Problem details
How many lines in the entries below contain the word "Choose"? Reply with the number alone.
------------------------
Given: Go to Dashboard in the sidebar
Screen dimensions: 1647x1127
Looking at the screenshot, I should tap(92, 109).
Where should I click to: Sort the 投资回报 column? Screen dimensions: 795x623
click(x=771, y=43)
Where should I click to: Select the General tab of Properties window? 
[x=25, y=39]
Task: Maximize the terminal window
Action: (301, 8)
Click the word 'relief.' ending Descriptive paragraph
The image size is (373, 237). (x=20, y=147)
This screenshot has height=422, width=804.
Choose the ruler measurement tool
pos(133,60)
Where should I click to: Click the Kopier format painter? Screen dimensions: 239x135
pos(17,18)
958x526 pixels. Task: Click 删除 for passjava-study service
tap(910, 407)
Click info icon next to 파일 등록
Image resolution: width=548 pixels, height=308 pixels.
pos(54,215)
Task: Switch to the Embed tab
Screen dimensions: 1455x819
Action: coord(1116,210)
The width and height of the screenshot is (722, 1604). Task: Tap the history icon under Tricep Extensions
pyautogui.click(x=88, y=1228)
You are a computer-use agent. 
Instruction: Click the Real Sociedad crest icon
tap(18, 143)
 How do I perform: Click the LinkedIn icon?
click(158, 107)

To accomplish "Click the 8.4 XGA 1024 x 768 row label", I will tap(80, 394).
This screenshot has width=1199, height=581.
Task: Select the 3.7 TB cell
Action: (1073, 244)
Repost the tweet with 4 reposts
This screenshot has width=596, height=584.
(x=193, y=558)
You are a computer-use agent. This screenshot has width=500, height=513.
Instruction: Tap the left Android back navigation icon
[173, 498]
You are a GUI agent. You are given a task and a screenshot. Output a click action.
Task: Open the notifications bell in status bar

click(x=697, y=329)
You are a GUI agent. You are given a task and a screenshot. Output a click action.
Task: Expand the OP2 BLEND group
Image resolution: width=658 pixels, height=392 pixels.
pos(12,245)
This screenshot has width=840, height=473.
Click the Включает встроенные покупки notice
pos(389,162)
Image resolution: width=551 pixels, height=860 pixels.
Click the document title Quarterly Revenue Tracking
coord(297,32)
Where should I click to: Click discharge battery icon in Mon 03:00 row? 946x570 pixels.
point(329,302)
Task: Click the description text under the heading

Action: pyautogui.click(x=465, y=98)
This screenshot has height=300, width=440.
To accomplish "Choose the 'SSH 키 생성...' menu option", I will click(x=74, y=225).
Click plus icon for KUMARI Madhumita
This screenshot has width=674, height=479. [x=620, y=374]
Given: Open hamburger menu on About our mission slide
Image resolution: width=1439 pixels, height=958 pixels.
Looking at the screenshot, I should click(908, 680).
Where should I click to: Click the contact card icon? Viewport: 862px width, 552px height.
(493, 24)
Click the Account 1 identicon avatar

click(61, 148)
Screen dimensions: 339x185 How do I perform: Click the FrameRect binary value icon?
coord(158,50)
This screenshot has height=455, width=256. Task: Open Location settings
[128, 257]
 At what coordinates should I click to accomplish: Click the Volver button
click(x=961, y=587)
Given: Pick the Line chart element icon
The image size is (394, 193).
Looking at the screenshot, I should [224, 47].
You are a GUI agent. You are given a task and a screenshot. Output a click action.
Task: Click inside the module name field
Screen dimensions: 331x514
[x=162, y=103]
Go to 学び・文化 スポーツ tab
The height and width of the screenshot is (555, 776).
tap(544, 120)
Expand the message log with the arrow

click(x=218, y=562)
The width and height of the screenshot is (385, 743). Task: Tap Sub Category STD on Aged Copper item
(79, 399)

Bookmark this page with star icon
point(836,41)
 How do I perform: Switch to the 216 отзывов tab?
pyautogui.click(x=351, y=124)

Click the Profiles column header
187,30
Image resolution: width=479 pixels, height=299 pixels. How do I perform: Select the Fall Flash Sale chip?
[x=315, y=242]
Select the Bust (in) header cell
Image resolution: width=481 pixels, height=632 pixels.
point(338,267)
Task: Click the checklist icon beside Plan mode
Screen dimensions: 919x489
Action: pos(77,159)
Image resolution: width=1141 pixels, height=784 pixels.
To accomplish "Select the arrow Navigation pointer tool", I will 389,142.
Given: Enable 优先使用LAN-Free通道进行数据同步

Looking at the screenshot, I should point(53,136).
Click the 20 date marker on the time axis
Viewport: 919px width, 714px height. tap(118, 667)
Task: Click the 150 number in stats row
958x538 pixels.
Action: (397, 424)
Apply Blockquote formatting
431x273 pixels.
------------------------
Finished task
2